Gozdz et al., U.S. Pat. No. 5,418,091, discloses a "dry film" process involving the use of a temporary plasticizer in an electrolyte composition comprising a copolymer of vinylidene fluoride (VF2) and hexafluoropropylene (HFP), the temporary plasticizer being employed to provide voids in the solid polymer after removal thereof, and the temporary plasticizer being removed in a later step and subsequently replaced by of the hygroscopic lithium salt solution. The temporary plasticizer permits the early stages of the cell formation process to be run without undue concern about moisture. Gozdz does not disclose a melt extrusion process.
Schmutz et al., U.S. Pat. No. 5,470,357, discloses melt extrusion of the compositions of Gozdz, op.cit. Schmutz teaches a process of pretreating the current collector with a solution of a polymer similar to the polymer of the solid polymer electrolyte to facilitate lamination. The lamination may be performed utilizing calender rolls. The process otherwise is similar to that of Gozdz.

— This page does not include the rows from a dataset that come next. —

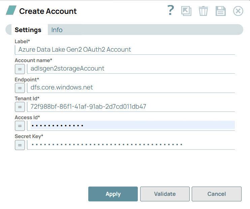Click the floppy disk save icon
The image size is (250, 209).
click(x=221, y=11)
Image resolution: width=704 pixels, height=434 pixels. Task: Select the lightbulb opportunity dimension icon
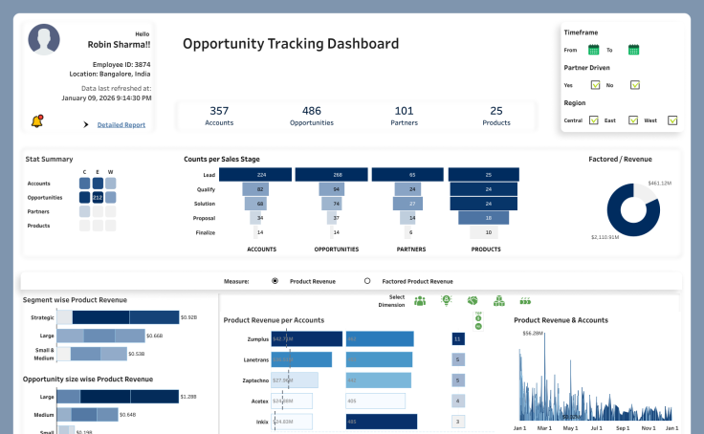tap(446, 301)
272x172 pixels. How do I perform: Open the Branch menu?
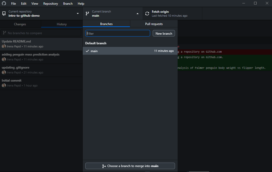click(x=68, y=4)
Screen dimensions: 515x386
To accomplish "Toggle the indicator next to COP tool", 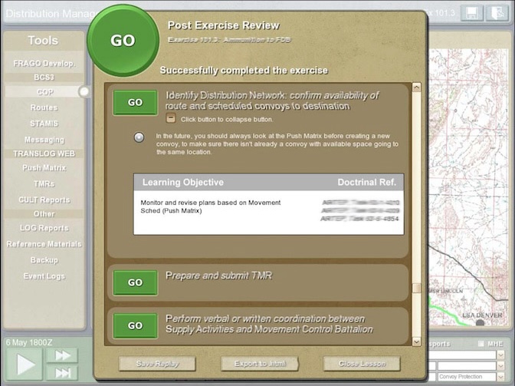I will [x=84, y=91].
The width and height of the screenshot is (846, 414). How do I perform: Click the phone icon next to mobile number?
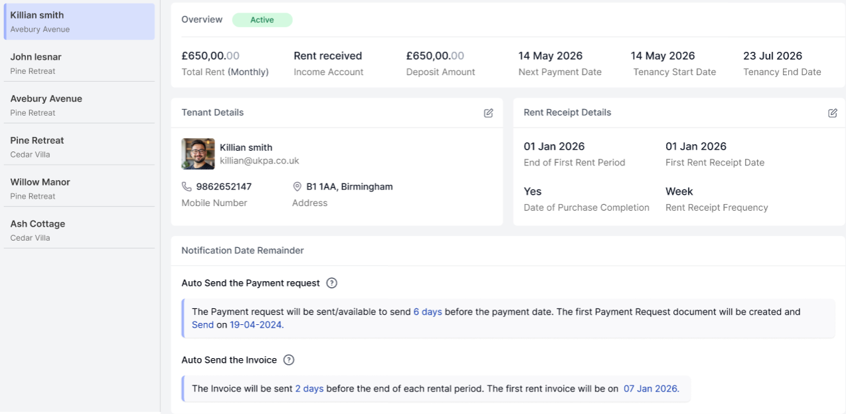[x=187, y=187]
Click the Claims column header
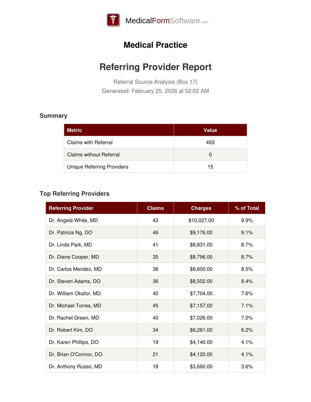 [155, 208]
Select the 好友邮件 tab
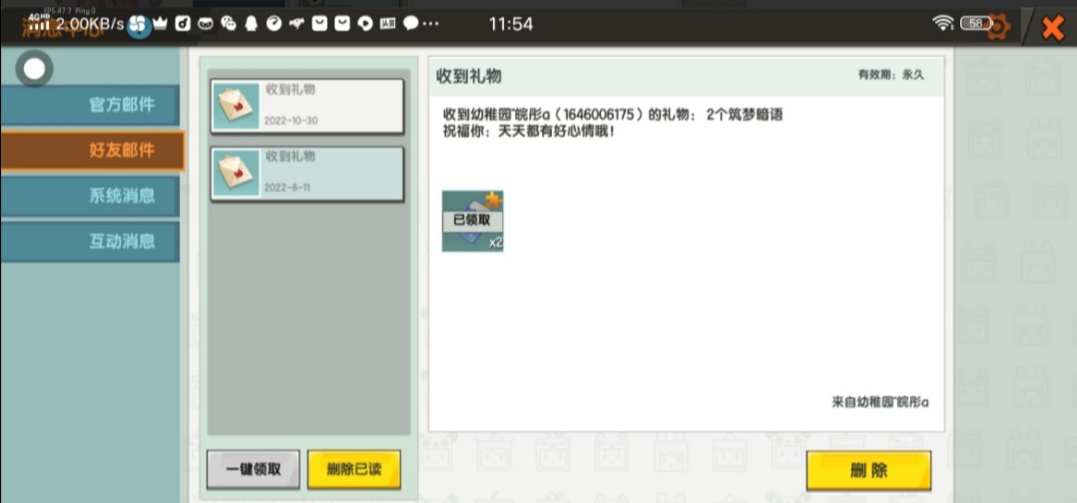This screenshot has height=503, width=1077. tap(91, 151)
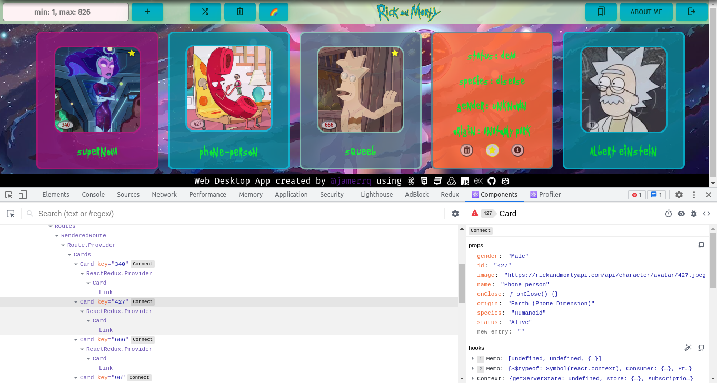717x383 pixels.
Task: Click the view source code brackets icon
Action: 706,214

Chern et al., WO 97/44847 discloses an extrusion process for forming an activated electrode suitable for use in batteries, the process comprising mixing a non-ionic polymer, an electrode-active material, a salt, and organic carbonates and feeding the mixture to the feed zone of an extruder, mixing the ingredients therein, and extruding a film suitable for laminating to other components of the battery.

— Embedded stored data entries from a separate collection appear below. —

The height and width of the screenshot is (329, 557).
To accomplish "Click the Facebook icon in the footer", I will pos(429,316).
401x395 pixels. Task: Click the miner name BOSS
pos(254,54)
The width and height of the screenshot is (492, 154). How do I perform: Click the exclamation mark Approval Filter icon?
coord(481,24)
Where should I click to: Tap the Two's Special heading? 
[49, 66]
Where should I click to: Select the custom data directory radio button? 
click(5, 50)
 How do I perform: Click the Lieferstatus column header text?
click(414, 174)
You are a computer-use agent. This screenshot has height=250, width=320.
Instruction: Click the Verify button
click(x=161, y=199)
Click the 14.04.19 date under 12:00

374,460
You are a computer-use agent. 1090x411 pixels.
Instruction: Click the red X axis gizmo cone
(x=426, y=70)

Keller et al., U.S. Pat. No. 5,725,822 discloses extrusion of an activated electrode composition the process comprising feeding a mixture of a (non-ionic) polymer, an electrode-active material, a salt, and organic carbonates to the upstream end of a screw extruder, and feeding additional solvent (or possibly a mixture of polymer and solvent) at a downstream port. The amount of solvent in the first feeding stage is adjusted to provide a melt undergoing sufficient shear that good mixing will occur, and the amount of solvent being fed in the second stage being adjusted so that the total amount of solvent represents the final amount in the finished electrode material. The extruded electrode may be deposited onto a current collector and/or coated with a layer of solid polymer electrolyte. Assembly of a lithium battery cell from thus extruded components is also disclosed.
Doyle et al., WO 98/20573, disclose the use of perfluoroionomers to form the electrodes and separators of electrochemical cells. In particular, the lithium ionomers are employed to form lithium-ion cells. The electrodes and separators are formed by casting solutions and dispersions onto a substrate, followed by a drying step, which in turn is followed by a solvent contact step. Combination of these components into electrochemical cells is also disclosed.